Al di là dell’aspetto mediatico, di quel Tour cosa rimane? «Un meraviglioso ricordo, e non soltanto perché l’ho vinto – spiega –. Metterei quel successo sullo stesso piano della mia prima volta al Tour de France, perché tutto ciò che vivi in quella corsa, penso all’arrivo sui Campi Elisi, alla bellezza di Parigi e all’entusiasmo della folla è davvero qualcosa di spettacolare».

Cosa pensi di questa nuova generazione di campioni, quindi di Pogacar, Vingegaard, Van der Poel e Evenepoel che vincono su ogni terreno? «Che ciò ti costringe a seguire le corse sin dal via, perché se accendi la tv a ottanta chilometri dal traguardo è possibile che sia già tutto deciso.

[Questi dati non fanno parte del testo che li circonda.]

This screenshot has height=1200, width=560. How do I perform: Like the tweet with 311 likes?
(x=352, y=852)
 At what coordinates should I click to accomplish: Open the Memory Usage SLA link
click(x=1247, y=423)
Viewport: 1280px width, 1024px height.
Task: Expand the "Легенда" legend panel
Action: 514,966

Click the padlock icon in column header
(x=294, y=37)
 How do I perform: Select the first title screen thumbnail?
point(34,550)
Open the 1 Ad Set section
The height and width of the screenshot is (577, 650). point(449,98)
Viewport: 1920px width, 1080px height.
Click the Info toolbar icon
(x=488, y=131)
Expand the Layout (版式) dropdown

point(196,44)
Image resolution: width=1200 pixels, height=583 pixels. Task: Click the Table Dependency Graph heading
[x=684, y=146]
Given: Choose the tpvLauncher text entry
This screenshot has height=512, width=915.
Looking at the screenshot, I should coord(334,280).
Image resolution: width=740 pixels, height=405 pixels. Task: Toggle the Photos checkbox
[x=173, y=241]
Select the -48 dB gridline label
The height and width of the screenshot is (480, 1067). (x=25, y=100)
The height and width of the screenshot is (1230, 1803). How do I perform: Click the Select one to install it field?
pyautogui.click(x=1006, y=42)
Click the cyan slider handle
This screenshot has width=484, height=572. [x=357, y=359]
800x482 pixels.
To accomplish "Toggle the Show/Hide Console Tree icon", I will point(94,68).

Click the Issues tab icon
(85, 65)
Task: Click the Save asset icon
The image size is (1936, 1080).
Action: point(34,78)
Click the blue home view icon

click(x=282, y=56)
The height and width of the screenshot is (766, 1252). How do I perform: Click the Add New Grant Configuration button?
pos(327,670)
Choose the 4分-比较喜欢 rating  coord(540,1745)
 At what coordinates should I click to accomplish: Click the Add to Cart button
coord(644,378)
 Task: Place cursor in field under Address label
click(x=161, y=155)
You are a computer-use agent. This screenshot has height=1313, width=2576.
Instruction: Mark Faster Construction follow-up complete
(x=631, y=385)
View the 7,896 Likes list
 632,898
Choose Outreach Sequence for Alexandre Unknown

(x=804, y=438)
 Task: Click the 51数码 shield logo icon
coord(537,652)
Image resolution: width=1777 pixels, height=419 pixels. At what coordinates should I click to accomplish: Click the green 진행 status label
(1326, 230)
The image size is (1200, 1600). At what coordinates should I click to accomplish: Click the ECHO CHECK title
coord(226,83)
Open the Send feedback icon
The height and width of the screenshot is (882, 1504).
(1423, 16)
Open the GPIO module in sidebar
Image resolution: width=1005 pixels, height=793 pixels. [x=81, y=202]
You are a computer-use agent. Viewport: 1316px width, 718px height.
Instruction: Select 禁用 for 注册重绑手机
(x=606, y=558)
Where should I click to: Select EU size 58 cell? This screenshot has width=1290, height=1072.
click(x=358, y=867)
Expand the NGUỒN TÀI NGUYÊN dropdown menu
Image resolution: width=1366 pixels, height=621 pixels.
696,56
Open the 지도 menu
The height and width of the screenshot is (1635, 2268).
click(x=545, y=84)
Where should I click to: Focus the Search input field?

Quando sono diventato professionista avevo più o meno il loro modo di correre, poi nel corso degli anni ho cambiato il mio atteggiamento. Si fa così quando si corre nei dilettanti, ma loro hanno mantenuto nel tempo quel modo di fare, spingendo così il professionismo all’estremo».

In quest’edizione, la centoundicesima, Tadej Pogacar riuscirà a centrare la doppietta Giro/Tour, ventisei anni dopo Marco Pantani? «È molto probabile – conclude –, così come in futuro potrà riuscirci anche Jonas Vingegaard. Il ciclismo è diventato così tecnologico... Oggi tutto viene calcolato a priori, grazie alla collaborazione con istituti di ricerca universitari: dalla preparazione alla stagione dall’alimentazione, dalle biciclette ai caschi e persino alle maglie. Quelli che un tempo parevano progressi marginali oggigiorno sono diventati fondamentali».